Page text ->
>>>

The biggest interest I have in this, is that I would like to have the ability to...

zellyn · on May 16, 2023

Steve Yegge's recent blog posts claim that SourceGraph are getting a pretty good result by using embeddings created from their knowledge graph of the code structure. That's still the usual [create embeddings, search against embedding of query, retrieve results and use them as prompt] schlep, so yeah, it isn't really understanding architecture well yet.

I too have a job where almost every question is about structural understanding and improvement of a large existing codebase. I'd love to have AI help, but I think it's going to take another iteration or three of model architecture to get there.

anentropic · on May 16, 2023

I also want this and was excited by that blog post too

So far the SourceGraph product ("Cody") is rather underwhelming, it doesn't seem to make deep use of the project context, where the blog post seemed to say that SourceGraph's special sauce would make that possible

The results seem quite similar with Copilot Chat - in both cases they seem to basically stuff the currently focused file as context to your prompt, and the results are no better than if you did the same with ChatGPT, and looks worse because it's cramped into a VS Code sidebar.

<<<

Material supplied ->

>>>

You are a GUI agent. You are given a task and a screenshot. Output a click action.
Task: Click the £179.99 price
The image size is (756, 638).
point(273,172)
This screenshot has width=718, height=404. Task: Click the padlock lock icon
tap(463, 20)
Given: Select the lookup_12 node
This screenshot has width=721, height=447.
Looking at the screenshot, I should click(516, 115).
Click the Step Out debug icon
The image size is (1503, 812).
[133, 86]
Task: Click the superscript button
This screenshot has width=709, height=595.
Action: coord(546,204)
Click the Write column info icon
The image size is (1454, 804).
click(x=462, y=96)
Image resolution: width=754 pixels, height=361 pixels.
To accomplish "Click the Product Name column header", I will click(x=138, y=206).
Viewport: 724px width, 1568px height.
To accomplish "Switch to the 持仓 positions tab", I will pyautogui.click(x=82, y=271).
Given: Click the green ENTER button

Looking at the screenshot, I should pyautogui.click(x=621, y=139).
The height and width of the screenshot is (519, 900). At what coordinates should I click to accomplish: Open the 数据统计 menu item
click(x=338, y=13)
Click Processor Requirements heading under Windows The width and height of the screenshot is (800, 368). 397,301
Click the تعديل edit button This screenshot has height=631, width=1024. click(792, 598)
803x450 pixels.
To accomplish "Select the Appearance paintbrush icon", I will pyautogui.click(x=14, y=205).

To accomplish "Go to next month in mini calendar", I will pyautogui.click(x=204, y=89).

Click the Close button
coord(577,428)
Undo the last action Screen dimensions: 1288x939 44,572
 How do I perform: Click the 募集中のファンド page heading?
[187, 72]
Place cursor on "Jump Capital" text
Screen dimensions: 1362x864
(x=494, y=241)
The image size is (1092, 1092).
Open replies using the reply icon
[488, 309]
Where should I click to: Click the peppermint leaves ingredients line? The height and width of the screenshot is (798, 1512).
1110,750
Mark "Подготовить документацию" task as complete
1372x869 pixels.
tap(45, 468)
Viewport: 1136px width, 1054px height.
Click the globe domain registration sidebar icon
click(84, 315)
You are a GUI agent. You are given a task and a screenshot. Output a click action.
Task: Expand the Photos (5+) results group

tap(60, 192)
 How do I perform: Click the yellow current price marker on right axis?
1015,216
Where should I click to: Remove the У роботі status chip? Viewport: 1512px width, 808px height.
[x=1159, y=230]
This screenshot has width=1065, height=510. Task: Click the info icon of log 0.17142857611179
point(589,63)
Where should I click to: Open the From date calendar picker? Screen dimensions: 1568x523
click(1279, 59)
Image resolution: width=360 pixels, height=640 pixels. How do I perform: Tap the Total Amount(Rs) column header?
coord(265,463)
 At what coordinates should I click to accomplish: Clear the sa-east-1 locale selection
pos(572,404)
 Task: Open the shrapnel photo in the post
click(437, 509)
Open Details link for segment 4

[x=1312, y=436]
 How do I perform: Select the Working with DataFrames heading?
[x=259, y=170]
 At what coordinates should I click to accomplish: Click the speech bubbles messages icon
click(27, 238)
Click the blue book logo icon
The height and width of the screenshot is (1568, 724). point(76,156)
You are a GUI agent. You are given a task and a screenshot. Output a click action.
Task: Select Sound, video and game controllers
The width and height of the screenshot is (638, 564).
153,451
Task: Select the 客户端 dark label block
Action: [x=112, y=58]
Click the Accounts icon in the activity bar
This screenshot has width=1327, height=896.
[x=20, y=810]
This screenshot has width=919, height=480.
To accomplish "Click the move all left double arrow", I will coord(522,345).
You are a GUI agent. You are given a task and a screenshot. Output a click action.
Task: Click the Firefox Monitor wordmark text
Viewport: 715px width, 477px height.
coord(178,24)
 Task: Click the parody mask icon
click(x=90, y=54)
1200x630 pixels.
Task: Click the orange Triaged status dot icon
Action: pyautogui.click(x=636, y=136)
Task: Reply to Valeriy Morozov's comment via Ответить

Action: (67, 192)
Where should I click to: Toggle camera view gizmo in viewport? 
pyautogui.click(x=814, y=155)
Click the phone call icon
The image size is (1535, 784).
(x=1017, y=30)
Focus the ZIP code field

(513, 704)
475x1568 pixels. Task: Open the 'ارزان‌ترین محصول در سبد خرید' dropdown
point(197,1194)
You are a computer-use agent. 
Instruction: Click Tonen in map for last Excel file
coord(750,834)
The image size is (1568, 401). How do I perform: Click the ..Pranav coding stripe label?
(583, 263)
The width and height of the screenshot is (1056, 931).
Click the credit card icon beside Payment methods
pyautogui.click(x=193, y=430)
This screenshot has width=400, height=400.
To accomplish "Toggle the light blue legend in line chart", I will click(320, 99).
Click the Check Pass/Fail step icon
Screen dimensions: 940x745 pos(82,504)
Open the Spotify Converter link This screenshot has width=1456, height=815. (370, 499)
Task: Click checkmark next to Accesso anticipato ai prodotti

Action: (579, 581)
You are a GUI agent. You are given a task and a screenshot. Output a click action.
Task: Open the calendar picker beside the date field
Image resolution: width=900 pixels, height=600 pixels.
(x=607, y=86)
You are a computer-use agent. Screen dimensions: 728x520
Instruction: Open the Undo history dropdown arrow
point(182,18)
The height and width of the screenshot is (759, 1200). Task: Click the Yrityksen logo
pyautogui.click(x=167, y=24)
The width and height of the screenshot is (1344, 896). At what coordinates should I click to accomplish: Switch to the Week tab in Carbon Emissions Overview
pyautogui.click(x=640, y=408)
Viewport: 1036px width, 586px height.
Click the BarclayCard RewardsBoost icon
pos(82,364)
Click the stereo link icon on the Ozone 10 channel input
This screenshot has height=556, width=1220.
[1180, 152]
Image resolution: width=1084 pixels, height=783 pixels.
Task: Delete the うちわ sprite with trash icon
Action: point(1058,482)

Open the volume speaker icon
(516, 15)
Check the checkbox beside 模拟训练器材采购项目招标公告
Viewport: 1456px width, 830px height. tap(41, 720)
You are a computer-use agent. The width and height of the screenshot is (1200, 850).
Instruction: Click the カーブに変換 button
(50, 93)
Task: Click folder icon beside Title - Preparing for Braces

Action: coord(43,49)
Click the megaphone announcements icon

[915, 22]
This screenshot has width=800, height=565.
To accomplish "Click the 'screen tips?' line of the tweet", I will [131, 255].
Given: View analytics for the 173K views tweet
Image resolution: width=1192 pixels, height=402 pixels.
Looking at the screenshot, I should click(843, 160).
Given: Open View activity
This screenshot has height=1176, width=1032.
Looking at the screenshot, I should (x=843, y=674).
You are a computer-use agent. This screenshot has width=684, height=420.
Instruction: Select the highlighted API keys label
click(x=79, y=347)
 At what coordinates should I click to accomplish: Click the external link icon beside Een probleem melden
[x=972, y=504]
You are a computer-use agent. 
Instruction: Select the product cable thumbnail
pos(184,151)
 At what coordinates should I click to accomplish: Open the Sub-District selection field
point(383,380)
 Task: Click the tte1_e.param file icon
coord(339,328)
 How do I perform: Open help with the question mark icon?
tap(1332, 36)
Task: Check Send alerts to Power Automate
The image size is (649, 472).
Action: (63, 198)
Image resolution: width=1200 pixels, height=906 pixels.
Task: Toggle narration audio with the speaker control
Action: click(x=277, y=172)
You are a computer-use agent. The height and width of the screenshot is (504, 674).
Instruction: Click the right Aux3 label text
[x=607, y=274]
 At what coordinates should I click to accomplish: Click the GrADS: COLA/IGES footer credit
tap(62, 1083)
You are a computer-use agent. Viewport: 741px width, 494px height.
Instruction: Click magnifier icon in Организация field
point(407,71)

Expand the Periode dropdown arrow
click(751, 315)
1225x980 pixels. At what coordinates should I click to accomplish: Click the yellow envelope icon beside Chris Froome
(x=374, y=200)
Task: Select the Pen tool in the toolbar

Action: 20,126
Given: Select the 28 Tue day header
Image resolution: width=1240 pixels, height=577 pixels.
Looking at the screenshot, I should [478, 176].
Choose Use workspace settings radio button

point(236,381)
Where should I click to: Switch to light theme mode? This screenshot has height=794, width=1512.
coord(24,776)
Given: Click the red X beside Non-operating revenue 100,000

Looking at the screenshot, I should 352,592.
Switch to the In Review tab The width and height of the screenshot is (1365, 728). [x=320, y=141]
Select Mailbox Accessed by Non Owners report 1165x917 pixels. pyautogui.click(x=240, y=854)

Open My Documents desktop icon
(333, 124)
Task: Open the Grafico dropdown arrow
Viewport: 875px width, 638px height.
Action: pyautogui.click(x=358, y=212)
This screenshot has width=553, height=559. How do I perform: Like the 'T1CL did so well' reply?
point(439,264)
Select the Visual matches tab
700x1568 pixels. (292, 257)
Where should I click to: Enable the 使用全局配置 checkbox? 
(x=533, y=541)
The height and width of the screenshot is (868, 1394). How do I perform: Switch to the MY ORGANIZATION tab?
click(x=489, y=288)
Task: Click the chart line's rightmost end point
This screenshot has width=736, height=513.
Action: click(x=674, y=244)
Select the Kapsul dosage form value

<<<

Your objective ->
Could you copy the forum thread between "I too have a" and "to get there.", inclusive, renaming "AI" to "machine learning"? The listing comes from a source unrelated to the forum thread.

Result ->
I too have a job where almost every question is about structural understanding and improvement of a large existing codebase. I'd love to have machine learning help, but I think it's going to take another iteration or three of model architecture to get there.